When I was in college, I fell in pretty hard to the church scene. I would go to these gatherings at 9 pm every Tuesday (a time slot that my current 9:30 pm bedtime cannot even fathom), and see loads of friends and sing our little baby hearts out to worship songs and listen to a sermon and generally feel connected and valued. It was a great place, a great community, and a story for another time. But when I would spend time alone, not raging until 11 pm on a Tuesday, I would take some "quality time with God", which ended up being me writing down prayers in a leather bound journal that I bought at the Barnes and Noble in U-Village. As with all of my journals, I still have it, and the other day I cracked it open, half wincing for my 20 year-old self and her woes, half so curious to remember all that was so true then, that thankfully passes with time eventually. True to memory, most of my writings were prayers, mostly for friendships and crushes. I wrote about the same boy for about 2 years, many friendships, papers that were due, internships and career dreams realized and lost, general next steps. I haven't been as diligent about writing or praying since, and even though so much of me feels different now, I love that I have these records of what I believed and what I wanted, because you can tell an awful lot about someone from what they believe and what they want.

Back then, I had this notion of God and of prayer that I will lovingly call transactional, not un-ATM-esque. At the heart of my worship fervency laid a fundamental view that my prayers (ie, longings, desires, general anything's) would be answered and fulfilled if I was emphatic or disciplined enough. This would be a highly convenient system if it was true, mostly because of its ease, but also because that is how a lot of us have set up our lives; we are always seconds away from getting anything we could ever want or need, and if you have the capital and are able-bodied, there are very few obstacles.

The last (few months, but especially) week or so has been a trying one for my family. This is not the place to go into details, but it's not an unfamiliar story for any of us. Bodies break down in this imperfect and frustrating way and people you love aren't invincible, and even though we know that, and it's how life is, so on and so forth, it's not so casual or distant when it happens-- it can't be; it shouldn't be.

Way back in the journal days, when there was something that I wanted badly enough I would decide that that prayer deemed a different sort of reverence, so instead of writing it down or just saying it out loud, I would get on my knees, because at some point someone said that that was the way to do it, and I would beg. It was raw and connected, a far cry from the way I would conduct myself in front of people, and long before I had any beliefs one way or another about how our bodies are connected to every other part of us, it felt special and real.

I've never been great at figuring out what I want, if we're being honest.
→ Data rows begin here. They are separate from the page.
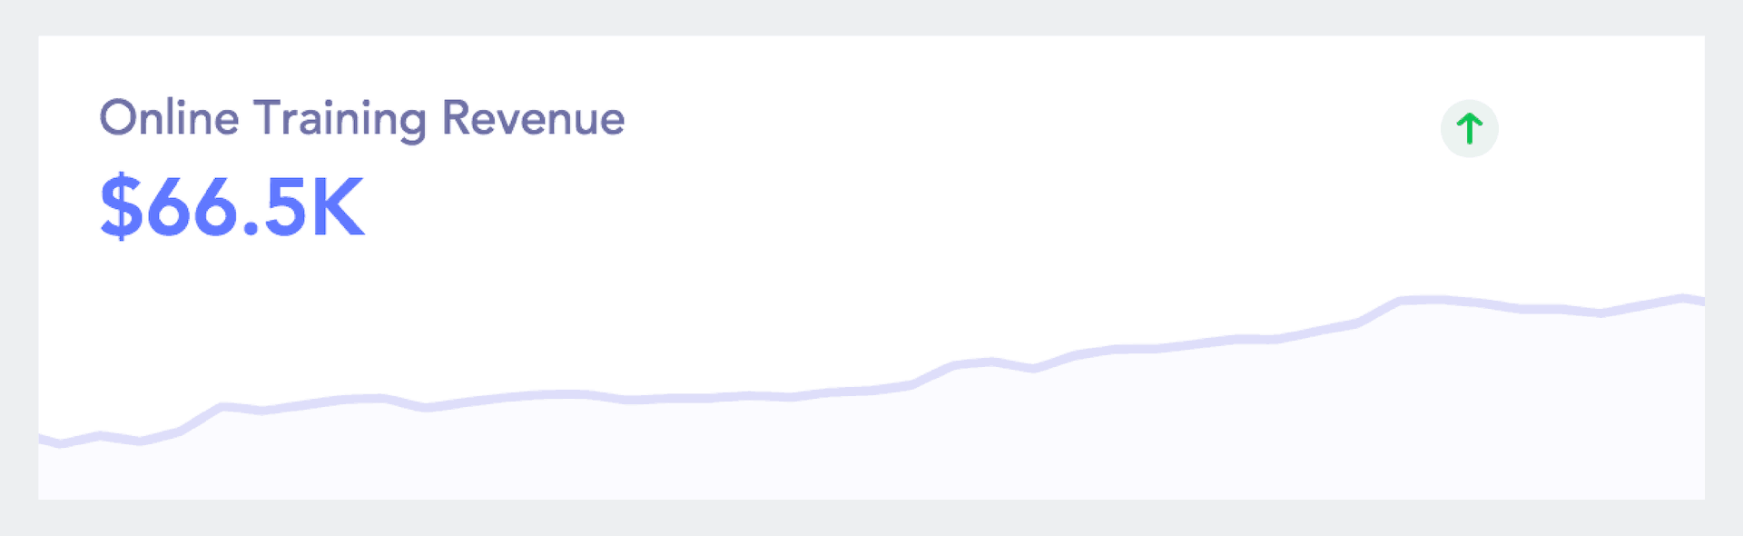Click the sparkline's starting point at left edge
The height and width of the screenshot is (536, 1743).
click(42, 439)
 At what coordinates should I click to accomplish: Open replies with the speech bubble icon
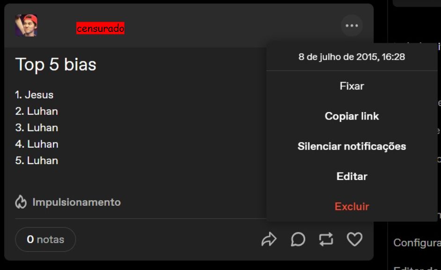click(298, 240)
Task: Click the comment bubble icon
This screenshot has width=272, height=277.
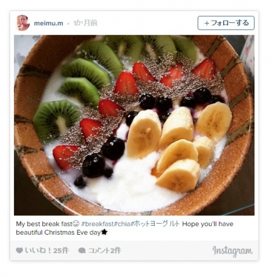Action: point(82,250)
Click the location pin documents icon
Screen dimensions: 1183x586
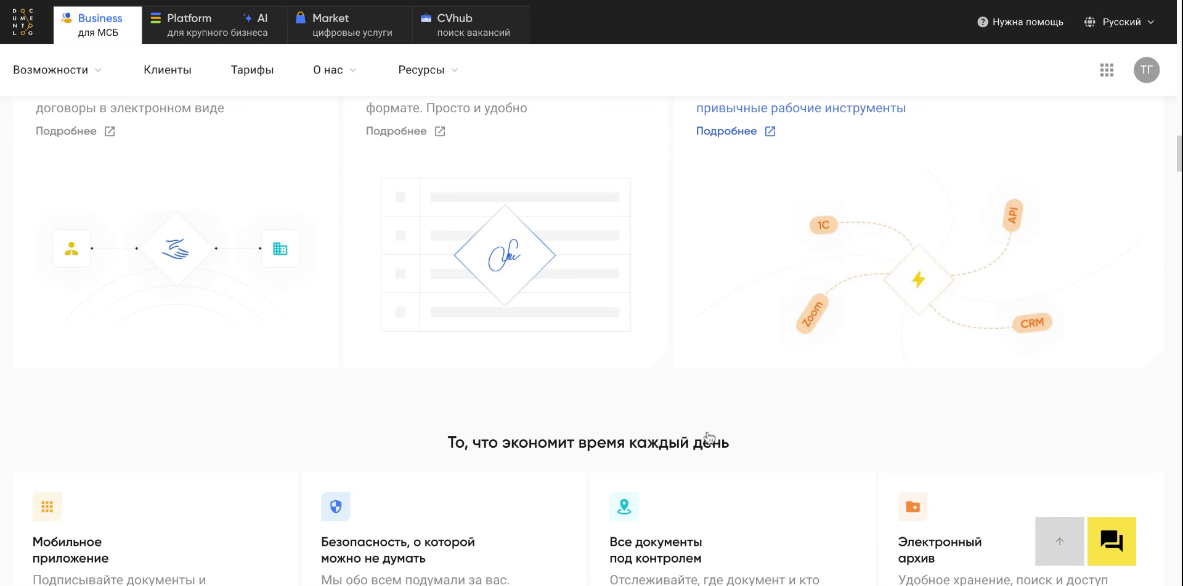click(x=624, y=506)
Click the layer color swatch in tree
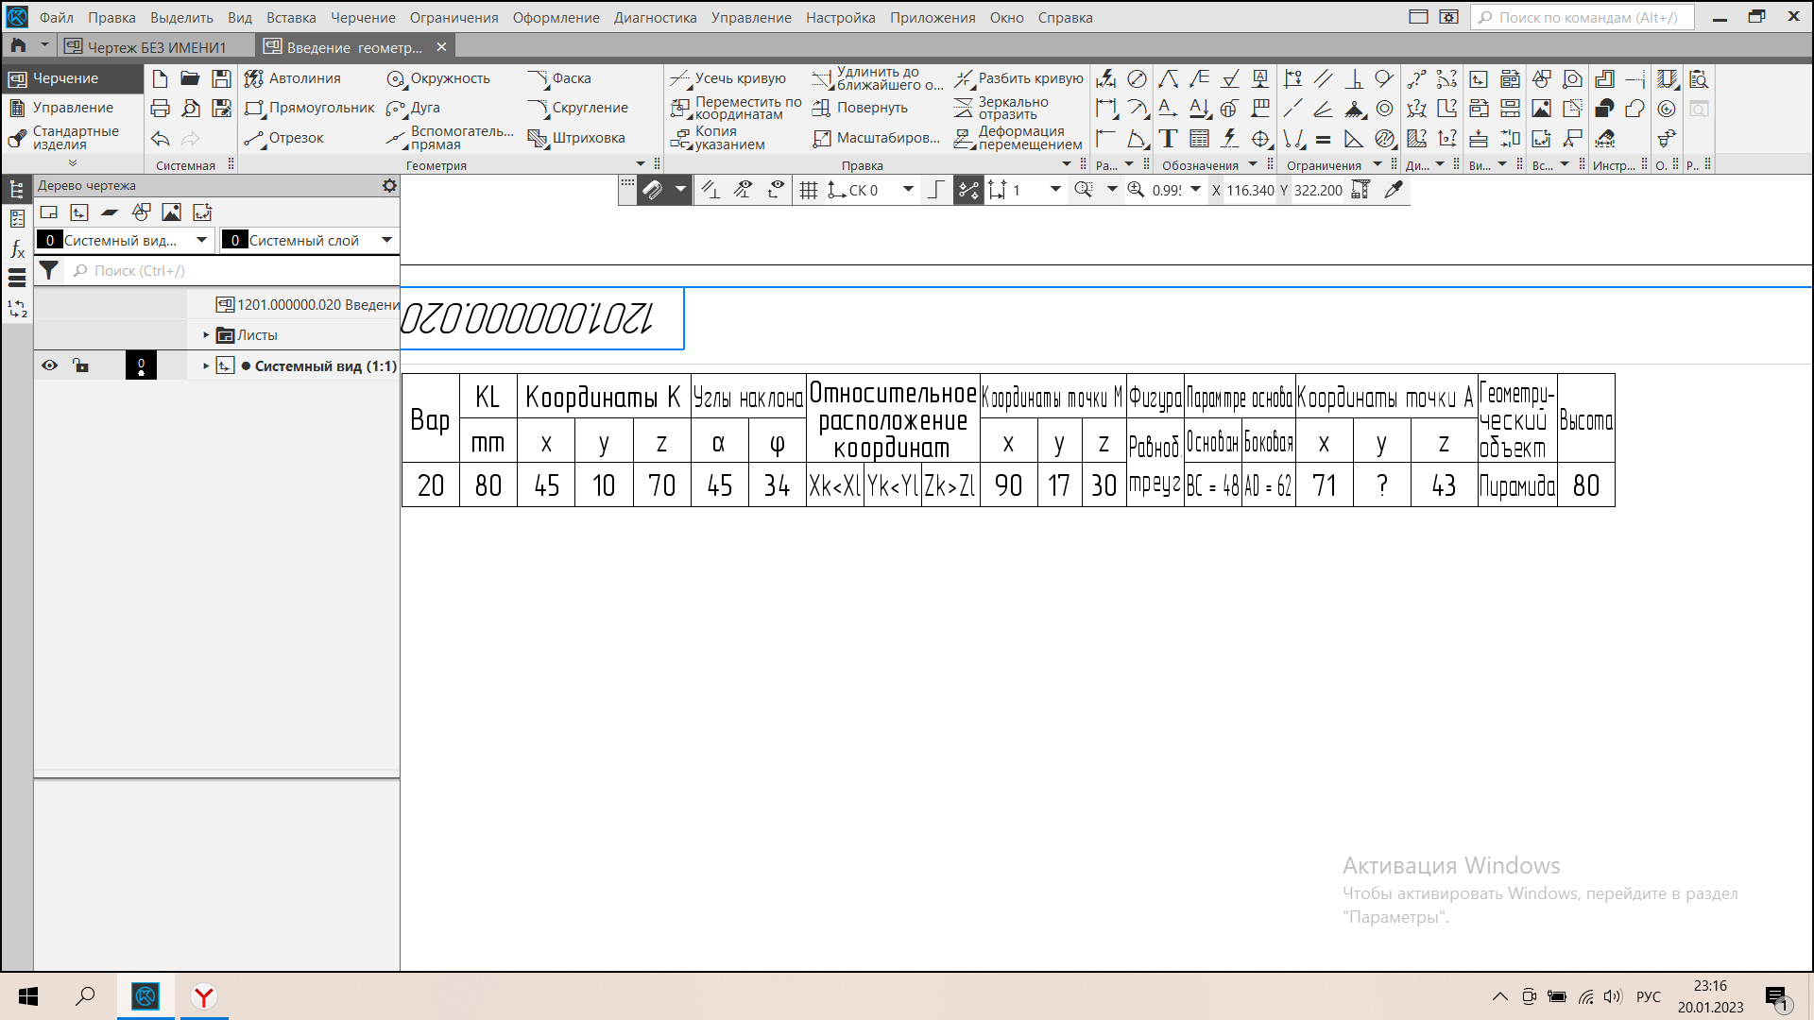Image resolution: width=1814 pixels, height=1020 pixels. click(141, 366)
My best friend and I growing up would have sleepovers on Friday nights and ask each other "what do you want to do?", and she'd say that she didn't care, and I said that I didn't care, and we'd go back and forth like that until some blessed opinion would surface, probably from one of our siblings roaming the house while we sat in our 9-year-old complacency. Maybe it's that I've always been more externally focused than the average bird, taking my cues wherever I could find them, or maybe girls and women aren't typically encouraged to be opinionated; we're taught that flexibility and accommodation is the mark of feminity, and so we float.

There's another view, I think a truer view, which leaves us where we are. It's where I currently am when I think or talk about my family, or career and the questions therein or anything else that feels unfinished, maybe even fragile. It's not active movement from point a to point b, it's been difficult to articulate or share, but I wonder if most of life and of prayer is learning to deal with the tension of where we want to be and where we are, what we want and what is not yet, and that the most we can so often hope for is to not have to deal with it alone.